Reto 1: Busca en los registros cada línea que contenga la palabra "width" y cópiala tal cual. Ten en cuenta mayúsculas y minúsculas.

Texto para leer:
Nació el 30 de marzo de 1853 en Groot-Zundert (Holanda), en el seno de una familia de comerciantes de arte, orfebres y pastores (a esta última profesión se dedicó su padre), y murió en Auvers-sur- Oise (Francia) el 27 de julio de 1890. A los dieciséis años empezó a trabajar en un negocio de objetos artísticos; pero abandonó pronto este empleo e inició los estudios superiores de Teología, que interrumpió al cabo de un año (1878). Marchó entonces a Bélgica, y vivió entre los mineros de carbón de Borinage, entregado a una misión evangélica voluntaria. Carecía de dotes de predicador, y hablaba poco; con todo, ofreció al apostolado su vida entera. Con el ayuno, durmiendo en el suelo, y tras haberse hecho más pobre que quienes le rodeaban, llevó su cometido y su ejemplo a tal nivel que su Iglesia prohibióle seguir adelante.
Desengañado y amargado, permaneció algún tiempo en Bélgica trabajando. Sin embargo, algo grande había dentro de él, una verdadera vocación; el deseo de iluminar a los hombres, de enseñarles a caminar hacia la alegría y de conducirles al encuentro de Dios. ¿De qué forma, empero? Entonces, precisamente, sintió la atracción de la pintura. Inducido también a ella por su hermano Theo, su único amigo y auxiliar indefectible, resolvió cultivar tal inclinación; y, así, empezó a dibujar asiduamente y a estudiar. Hasta 1884, no obstante,’ en su casa paterna de Neuenen, no comenzaría a pintar las primeras obras de importancia: los «Tejedores», los «Comedores de patatas» y las cabezas y figuras de campesinos que forman actualmente, junto con innumerables dibujos, el conjunto de sus obras del «período oscuro». La repentina clarificación de su paleta ocurrió cuando en 1886 trasladóse a París y se relacionó con los impresionistas y posimpresionistas en la tienda de colores del «pére Tanguy» (de quien pintó el conocido retrato).

[Registros para señalar en capturas de pantalla y páginas]
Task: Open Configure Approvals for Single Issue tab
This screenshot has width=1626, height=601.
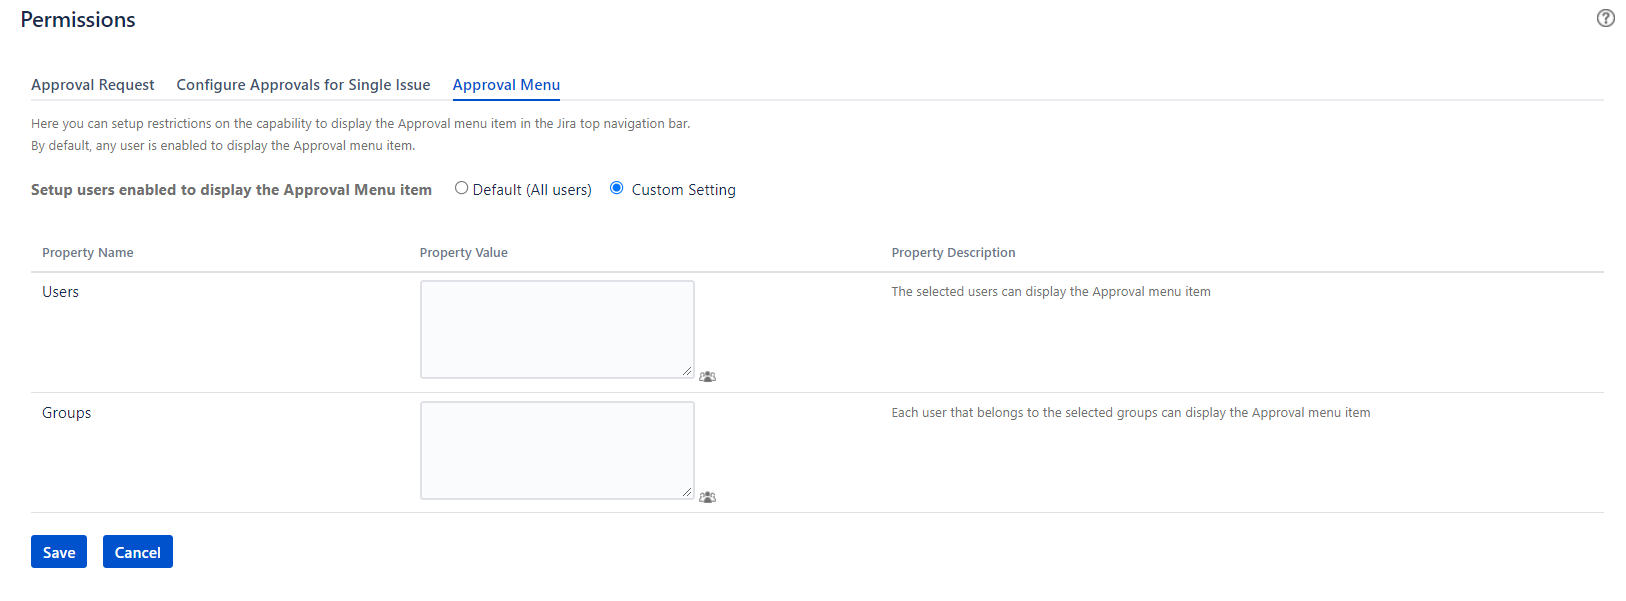Action: (303, 85)

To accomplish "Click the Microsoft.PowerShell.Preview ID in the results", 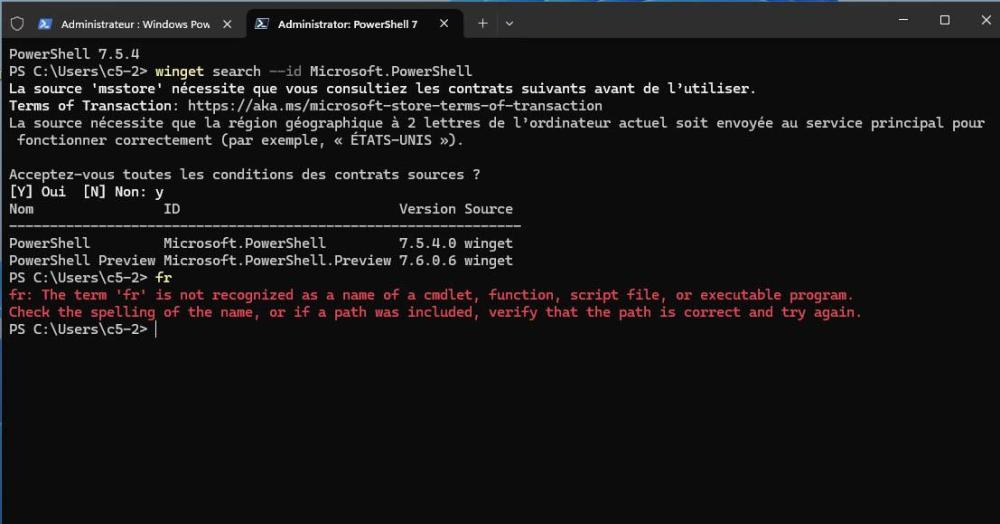I will (277, 260).
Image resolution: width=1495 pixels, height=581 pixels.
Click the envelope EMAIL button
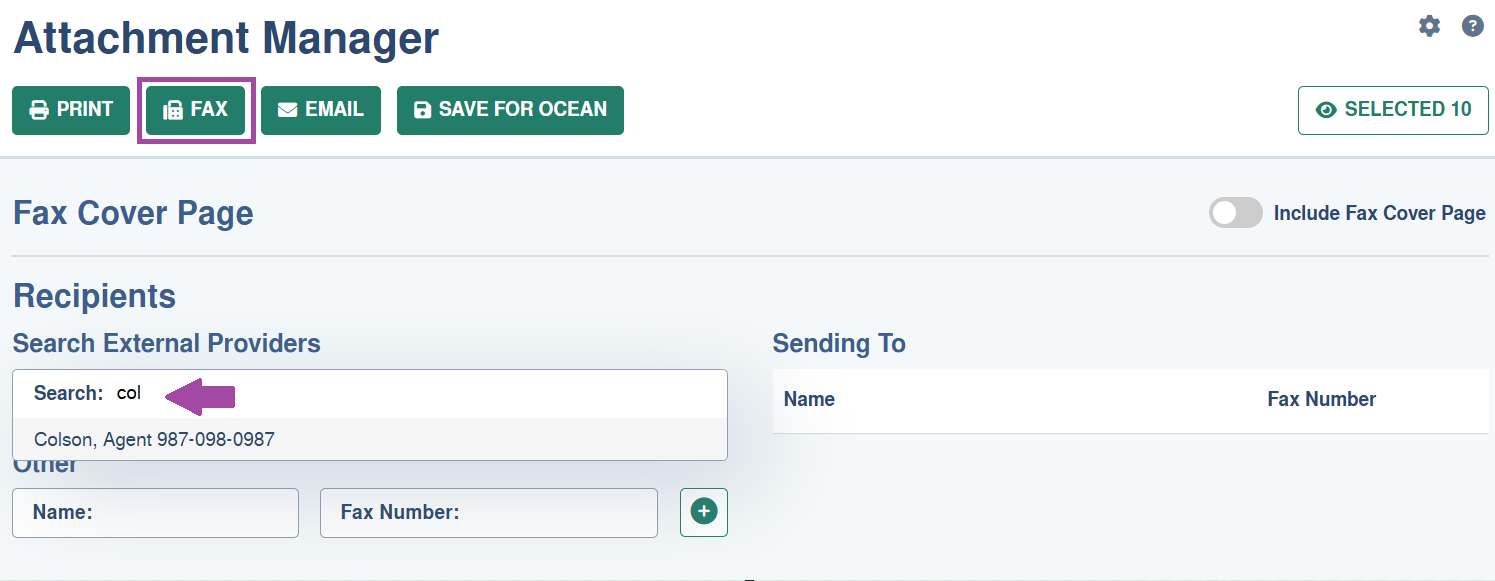(x=321, y=110)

Reto 2: Actualiza el texto biográfico de arriba: vuelve a escribir todo lo que va desde "Nació el 30" hasta "prohibióle seguir adelante.", pero pon "Filosofía" en lugar de "Teología".

Resultado 1:
This screenshot has width=1626, height=601.
Image resolution: width=1495 pixels, height=581 pixels.

Resultado 2:
Nació el 30 de marzo de 1853 en Groot-Zundert (Holanda), en el seno de una familia de comerciantes de arte, orfebres y pastores (a esta última profesión se dedicó su padre), y murió en Auvers-sur- Oise (Francia) el 27 de julio de 1890. A los dieciséis años empezó a trabajar en un negocio de objetos artísticos; pero abandonó pronto este empleo e inició los estudios superiores de Filosofía, que interrumpió al cabo de un año (1878). Marchó entonces a Bélgica, y vivió entre los mineros de carbón de Borinage, entregado a una misión evangélica voluntaria. Carecía de dotes de predicador, y hablaba poco; con todo, ofreció al apostolado su vida entera. Con el ayuno, durmiendo en el suelo, y tras haberse hecho más pobre que quienes le rodeaban, llevó su cometido y su ejemplo a tal nivel que su Iglesia prohibióle seguir adelante.